Provided information
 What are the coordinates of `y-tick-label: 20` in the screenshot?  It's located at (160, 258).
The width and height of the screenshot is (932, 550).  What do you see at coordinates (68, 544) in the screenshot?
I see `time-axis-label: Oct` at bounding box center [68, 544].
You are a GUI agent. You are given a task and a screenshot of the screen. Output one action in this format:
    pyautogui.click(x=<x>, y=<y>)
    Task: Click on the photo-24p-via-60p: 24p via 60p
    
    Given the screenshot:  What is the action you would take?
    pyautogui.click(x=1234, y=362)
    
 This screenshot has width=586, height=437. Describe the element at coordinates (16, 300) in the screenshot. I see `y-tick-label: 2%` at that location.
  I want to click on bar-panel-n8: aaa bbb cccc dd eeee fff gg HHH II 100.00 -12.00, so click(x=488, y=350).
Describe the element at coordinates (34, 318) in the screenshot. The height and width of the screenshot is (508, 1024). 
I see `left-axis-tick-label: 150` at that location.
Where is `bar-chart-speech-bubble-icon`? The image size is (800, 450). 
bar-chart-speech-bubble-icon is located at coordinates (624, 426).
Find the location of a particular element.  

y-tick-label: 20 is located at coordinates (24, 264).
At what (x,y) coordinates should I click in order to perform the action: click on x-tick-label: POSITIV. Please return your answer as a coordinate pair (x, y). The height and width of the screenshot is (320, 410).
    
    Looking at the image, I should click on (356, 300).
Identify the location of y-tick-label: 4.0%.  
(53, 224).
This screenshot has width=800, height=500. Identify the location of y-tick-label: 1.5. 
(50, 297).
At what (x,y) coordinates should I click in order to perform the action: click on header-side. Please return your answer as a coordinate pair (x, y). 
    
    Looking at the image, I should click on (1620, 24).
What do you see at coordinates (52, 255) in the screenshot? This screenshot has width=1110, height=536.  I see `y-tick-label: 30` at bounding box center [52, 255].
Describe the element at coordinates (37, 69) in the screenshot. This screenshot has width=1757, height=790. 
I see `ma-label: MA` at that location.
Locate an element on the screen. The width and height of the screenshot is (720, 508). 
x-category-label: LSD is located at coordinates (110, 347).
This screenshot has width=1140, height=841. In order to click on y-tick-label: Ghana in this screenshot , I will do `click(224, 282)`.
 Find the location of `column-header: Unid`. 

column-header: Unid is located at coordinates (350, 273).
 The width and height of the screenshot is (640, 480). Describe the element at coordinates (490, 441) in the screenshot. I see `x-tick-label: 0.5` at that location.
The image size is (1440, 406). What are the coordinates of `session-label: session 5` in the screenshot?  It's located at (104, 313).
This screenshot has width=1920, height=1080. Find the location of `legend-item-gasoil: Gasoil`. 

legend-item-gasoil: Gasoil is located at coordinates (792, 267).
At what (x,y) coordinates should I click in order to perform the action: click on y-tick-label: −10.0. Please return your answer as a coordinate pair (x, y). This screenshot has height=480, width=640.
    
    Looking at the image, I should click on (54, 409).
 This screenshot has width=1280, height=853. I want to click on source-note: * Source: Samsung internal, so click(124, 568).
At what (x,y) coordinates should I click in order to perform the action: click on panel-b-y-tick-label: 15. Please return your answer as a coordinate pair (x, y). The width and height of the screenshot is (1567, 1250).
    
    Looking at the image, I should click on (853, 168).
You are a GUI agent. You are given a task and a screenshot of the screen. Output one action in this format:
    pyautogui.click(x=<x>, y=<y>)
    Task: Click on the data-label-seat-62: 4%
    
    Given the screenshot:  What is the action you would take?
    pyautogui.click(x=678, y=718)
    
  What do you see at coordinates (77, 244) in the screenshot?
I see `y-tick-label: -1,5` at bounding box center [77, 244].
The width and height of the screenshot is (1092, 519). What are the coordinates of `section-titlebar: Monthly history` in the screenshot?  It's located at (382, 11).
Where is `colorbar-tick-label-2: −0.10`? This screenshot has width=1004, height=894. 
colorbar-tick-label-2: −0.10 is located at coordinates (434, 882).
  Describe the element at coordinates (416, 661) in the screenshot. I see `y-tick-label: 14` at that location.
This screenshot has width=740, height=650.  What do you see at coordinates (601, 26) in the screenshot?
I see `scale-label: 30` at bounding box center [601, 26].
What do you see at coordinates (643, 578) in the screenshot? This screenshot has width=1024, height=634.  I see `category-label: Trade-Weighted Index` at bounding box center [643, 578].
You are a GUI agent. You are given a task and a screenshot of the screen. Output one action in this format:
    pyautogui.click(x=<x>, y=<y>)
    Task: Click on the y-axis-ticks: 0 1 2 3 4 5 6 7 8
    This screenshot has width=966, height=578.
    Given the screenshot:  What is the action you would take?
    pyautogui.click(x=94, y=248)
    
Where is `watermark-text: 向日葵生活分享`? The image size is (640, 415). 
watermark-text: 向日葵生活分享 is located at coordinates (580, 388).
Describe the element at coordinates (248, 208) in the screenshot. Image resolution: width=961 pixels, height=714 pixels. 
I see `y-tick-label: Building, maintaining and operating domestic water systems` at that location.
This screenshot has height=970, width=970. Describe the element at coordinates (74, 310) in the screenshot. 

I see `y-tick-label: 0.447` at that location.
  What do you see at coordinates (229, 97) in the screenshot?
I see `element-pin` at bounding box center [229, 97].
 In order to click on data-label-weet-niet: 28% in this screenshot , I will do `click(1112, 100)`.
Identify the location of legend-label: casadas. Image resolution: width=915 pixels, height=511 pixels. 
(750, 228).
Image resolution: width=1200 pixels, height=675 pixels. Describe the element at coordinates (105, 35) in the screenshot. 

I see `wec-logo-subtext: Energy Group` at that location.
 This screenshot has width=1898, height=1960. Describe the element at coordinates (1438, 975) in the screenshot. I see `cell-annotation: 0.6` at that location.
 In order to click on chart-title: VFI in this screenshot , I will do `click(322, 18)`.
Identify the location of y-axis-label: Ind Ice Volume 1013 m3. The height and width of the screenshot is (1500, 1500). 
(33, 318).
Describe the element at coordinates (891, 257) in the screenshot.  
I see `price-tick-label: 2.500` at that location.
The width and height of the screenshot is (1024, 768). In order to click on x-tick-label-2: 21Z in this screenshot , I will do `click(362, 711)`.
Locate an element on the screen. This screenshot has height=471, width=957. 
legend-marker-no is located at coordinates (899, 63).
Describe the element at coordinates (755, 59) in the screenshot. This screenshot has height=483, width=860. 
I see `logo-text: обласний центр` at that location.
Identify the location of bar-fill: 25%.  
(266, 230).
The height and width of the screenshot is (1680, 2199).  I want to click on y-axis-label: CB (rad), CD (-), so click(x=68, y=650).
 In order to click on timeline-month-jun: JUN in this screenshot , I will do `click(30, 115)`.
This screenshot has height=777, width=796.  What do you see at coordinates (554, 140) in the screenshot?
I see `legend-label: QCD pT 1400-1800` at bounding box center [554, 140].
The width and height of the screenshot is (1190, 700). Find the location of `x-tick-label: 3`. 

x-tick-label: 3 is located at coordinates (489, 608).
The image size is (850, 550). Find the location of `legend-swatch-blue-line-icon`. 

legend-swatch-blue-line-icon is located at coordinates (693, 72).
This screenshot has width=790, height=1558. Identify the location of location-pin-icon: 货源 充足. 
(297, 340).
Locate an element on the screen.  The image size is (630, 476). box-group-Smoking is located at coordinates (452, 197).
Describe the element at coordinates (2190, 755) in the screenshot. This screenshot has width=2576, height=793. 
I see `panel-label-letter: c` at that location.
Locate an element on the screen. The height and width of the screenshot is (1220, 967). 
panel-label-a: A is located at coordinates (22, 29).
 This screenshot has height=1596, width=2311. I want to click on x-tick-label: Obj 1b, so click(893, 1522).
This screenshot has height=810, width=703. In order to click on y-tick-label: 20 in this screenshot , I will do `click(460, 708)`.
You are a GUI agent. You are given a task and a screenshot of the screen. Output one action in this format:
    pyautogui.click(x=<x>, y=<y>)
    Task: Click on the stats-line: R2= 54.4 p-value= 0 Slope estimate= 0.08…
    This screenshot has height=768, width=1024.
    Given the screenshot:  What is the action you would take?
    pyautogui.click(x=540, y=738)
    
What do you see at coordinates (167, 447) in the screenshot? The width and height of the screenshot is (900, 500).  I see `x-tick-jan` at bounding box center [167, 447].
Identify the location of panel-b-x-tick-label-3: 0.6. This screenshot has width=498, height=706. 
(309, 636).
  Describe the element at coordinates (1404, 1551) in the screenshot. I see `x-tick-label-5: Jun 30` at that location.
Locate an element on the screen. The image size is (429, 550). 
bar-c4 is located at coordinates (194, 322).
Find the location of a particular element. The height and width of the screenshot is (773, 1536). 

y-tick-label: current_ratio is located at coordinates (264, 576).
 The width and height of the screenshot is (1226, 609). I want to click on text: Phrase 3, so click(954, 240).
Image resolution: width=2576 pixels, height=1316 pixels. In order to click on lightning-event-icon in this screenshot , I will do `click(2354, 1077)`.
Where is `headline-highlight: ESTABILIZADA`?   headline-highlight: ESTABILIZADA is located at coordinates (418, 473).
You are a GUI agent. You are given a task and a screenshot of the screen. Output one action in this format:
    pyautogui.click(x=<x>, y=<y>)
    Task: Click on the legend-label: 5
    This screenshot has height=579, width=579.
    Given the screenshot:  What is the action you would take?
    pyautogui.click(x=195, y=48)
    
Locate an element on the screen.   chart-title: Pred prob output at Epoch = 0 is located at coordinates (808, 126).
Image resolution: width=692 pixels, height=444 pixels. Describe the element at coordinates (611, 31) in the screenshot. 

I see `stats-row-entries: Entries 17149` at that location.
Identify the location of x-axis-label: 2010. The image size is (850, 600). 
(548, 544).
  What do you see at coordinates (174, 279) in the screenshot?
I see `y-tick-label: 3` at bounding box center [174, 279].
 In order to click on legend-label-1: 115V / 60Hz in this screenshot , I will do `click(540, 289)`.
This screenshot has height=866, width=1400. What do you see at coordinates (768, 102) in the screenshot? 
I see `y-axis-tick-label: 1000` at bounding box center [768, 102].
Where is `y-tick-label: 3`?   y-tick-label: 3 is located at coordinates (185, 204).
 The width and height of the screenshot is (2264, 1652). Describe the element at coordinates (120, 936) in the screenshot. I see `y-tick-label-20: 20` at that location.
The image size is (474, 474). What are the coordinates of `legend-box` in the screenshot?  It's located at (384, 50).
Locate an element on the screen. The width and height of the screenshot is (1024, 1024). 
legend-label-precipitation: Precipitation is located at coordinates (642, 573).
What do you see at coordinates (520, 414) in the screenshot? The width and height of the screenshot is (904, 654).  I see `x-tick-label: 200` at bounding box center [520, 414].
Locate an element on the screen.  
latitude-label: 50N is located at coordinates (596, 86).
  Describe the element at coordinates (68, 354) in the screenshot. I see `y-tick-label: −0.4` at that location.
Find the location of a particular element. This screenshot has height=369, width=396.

Aim of the task
Copy out the entries above word for word, from the line containing "Locate an element on the screen. This" through the line containing "legend-marker-no is located", and nothing else.

Solution
Locate an element on the screen. This screenshot has height=471, width=957. 
legend-marker-no is located at coordinates (899, 63).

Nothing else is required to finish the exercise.